2022-12-07
Sprawa pieniędzy dla polskich piłkarzy mocno zelektryzowała kibiców w Polsce. Dzisiaj już wiadomo, że piłkarze nie otrzymają 30 mln złotych. Nadal jednak możliwe jest przekazanie tych pieniędzy na szkolenie młodzieży. W tym celu Premier zorganizował spotkanie z prezesem PZPN-u.
Miała być wielka kasa dla piłkarzy a wyszedł tylko wielki skandal. Jeszcze przed Mundialem zawodnicy otrzymali obietnice premii od Premiera, jeśli wyjdą z grupy na Mundialu. Piłkarze swój cel osiągnęli, zdążyli się poróżnić z trenerem w sprawie podziału kasy, lecz wczoraj sternik polskiego rządu przekazał decyzję, że tych pieniędzy nie otrzymają. Wychodzi więc na to, że najwięcej stracił na całej aferze Czesław Michniewicz, który według doniesień mediów, stracił zaufanie Cezarego Kuleszy i bardzo możliwe, że jego kontrakt nie zostanie przedłużony.
Jeszcze w poniedziałek, gdy tylko sprawa premii dla piłkarzy wyszła na jaw, strona rządowa starała się łagodzić przekaz, rzecznik rządu Piotr Mueller przekazał, że pieniądze zostaną przeznaczone na szkolenie młodzieży. Wtedy wydawało się, że jest to nieudolna próba przykrycia całej sprawy, lecz bardzo możliwe, że rzeczywiście powstanie fundusz wsparcia dla piłki młodzieżowej.
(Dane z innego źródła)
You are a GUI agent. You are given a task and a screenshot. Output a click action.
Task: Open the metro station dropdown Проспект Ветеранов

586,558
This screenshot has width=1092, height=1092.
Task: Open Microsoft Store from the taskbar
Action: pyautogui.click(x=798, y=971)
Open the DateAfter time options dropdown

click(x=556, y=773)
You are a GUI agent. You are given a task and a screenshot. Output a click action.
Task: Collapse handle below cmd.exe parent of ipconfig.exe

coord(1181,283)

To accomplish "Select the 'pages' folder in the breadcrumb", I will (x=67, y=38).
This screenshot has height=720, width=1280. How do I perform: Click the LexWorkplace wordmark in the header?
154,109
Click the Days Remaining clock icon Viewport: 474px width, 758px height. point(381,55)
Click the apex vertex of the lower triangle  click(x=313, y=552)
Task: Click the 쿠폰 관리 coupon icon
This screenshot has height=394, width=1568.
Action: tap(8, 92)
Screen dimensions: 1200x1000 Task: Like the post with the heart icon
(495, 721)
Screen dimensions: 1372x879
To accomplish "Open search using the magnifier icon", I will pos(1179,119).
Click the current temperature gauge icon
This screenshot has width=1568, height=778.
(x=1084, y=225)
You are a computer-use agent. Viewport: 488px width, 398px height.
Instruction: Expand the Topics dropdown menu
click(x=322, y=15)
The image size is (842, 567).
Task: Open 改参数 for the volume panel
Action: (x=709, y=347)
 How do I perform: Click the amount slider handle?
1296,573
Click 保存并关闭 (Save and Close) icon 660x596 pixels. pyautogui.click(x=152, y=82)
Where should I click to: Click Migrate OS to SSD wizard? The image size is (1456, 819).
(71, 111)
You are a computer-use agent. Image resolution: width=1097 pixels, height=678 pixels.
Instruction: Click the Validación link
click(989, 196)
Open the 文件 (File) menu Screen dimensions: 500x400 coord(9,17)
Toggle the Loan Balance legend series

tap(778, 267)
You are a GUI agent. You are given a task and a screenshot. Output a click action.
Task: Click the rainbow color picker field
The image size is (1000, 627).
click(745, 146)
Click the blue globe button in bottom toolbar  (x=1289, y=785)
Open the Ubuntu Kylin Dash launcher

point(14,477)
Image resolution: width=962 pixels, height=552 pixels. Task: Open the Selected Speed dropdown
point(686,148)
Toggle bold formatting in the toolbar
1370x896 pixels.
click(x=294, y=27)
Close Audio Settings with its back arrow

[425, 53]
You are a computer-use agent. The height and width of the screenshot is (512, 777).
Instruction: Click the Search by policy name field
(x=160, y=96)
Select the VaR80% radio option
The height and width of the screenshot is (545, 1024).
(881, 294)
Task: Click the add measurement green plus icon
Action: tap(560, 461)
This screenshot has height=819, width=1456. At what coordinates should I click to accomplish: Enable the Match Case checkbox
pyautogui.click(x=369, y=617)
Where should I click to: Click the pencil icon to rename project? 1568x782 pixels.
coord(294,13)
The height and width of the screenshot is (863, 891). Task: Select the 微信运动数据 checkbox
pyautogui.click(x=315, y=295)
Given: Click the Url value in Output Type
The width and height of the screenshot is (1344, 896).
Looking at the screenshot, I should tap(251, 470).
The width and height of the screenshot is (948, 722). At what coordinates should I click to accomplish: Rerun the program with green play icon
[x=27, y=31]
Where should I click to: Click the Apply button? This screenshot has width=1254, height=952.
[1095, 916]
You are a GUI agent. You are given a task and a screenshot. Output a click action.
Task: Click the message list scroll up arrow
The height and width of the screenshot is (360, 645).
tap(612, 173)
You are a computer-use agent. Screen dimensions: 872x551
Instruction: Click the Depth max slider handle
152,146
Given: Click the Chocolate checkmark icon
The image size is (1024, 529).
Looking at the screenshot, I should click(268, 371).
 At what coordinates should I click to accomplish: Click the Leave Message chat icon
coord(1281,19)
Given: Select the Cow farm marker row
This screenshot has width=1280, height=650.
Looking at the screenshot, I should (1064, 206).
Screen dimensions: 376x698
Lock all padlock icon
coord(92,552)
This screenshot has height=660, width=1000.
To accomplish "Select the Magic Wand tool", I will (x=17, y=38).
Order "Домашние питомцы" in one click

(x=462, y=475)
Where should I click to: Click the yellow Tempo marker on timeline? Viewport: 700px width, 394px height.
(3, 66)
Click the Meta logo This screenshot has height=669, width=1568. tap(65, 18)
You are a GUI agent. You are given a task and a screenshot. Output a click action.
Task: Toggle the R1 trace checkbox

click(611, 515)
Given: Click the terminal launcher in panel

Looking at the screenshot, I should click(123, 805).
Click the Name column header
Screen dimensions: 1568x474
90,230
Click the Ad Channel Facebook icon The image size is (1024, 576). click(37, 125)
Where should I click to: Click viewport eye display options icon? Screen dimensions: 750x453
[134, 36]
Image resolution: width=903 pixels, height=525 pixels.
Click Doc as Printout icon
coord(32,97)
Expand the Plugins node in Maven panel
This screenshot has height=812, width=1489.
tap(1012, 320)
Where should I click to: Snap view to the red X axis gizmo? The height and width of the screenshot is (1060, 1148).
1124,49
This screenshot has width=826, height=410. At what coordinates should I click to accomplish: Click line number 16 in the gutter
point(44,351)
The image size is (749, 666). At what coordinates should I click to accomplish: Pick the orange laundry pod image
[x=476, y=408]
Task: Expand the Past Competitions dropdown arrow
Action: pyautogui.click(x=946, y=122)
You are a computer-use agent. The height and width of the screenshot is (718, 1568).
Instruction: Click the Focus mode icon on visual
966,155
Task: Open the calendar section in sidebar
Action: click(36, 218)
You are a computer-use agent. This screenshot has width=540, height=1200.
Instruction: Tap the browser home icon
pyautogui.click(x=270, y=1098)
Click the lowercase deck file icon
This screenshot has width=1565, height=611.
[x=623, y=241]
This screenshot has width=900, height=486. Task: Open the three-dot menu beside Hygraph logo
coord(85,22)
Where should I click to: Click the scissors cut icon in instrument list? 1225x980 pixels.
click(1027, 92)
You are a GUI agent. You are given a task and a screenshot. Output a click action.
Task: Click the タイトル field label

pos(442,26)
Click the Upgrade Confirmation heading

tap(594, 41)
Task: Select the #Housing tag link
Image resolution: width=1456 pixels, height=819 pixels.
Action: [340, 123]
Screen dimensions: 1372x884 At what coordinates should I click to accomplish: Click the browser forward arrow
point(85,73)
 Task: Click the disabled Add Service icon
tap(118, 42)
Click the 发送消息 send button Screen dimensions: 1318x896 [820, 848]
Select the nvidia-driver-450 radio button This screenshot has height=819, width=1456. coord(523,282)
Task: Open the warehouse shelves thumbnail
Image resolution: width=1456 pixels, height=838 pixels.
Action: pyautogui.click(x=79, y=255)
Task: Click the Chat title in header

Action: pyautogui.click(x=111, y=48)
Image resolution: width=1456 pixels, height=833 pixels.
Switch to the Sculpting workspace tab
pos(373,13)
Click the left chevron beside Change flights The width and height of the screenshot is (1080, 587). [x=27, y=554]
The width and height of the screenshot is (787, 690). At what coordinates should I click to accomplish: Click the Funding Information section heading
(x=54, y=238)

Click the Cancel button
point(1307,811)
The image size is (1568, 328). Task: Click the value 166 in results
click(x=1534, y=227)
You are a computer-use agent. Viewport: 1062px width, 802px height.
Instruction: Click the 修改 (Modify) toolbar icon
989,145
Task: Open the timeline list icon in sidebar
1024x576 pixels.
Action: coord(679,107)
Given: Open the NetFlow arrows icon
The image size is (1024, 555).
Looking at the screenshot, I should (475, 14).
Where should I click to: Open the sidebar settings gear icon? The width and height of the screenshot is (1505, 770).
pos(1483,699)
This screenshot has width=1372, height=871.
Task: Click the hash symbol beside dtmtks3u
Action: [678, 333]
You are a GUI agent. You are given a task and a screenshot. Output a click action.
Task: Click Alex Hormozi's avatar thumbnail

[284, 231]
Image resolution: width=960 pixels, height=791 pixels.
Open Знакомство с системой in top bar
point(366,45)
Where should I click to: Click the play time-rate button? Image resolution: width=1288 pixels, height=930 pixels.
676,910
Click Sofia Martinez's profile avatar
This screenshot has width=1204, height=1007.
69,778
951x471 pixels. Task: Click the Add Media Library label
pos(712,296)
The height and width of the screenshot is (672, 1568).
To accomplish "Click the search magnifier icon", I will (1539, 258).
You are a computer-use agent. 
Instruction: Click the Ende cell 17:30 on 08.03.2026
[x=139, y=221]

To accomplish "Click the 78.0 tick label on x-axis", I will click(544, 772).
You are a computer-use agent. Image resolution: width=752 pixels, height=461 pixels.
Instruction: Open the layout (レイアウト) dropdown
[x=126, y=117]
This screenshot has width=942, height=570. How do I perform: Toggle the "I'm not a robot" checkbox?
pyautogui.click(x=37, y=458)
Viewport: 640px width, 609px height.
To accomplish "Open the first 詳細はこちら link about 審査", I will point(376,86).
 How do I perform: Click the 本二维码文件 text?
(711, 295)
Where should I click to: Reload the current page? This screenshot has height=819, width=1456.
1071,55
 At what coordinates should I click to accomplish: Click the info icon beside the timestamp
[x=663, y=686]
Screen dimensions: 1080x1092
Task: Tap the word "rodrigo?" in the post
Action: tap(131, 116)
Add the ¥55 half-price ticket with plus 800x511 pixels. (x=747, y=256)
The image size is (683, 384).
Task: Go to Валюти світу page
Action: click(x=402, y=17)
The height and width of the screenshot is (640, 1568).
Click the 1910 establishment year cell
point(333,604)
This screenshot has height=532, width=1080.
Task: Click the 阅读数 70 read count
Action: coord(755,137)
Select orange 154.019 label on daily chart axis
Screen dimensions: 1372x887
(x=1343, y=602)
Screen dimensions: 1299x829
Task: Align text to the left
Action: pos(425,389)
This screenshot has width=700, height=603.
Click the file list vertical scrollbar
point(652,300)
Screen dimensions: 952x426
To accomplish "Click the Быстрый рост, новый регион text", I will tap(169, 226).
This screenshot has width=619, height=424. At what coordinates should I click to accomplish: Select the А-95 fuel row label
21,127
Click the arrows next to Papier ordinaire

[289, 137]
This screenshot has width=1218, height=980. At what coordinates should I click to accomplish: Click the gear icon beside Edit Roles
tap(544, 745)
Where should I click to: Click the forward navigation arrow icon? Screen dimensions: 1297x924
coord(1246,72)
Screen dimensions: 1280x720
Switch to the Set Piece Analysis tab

W tym celu mieli się spotkać Mateusz Morawiecki, Cezary Kulesza i Kamil Bortniczuk. O rozmowach poinformował minister sportu. Nie wyjaśnił jednak jaki miały one charakter i co udało się ustalić. O szczegółach dotyczących wsparcia piłkarskiej młodzieży, akademii piłkarskich, systemu szkoleń trenerskich i rozwoju infrastruktury sportowej Bortniczuk ma poinformować wkrótce.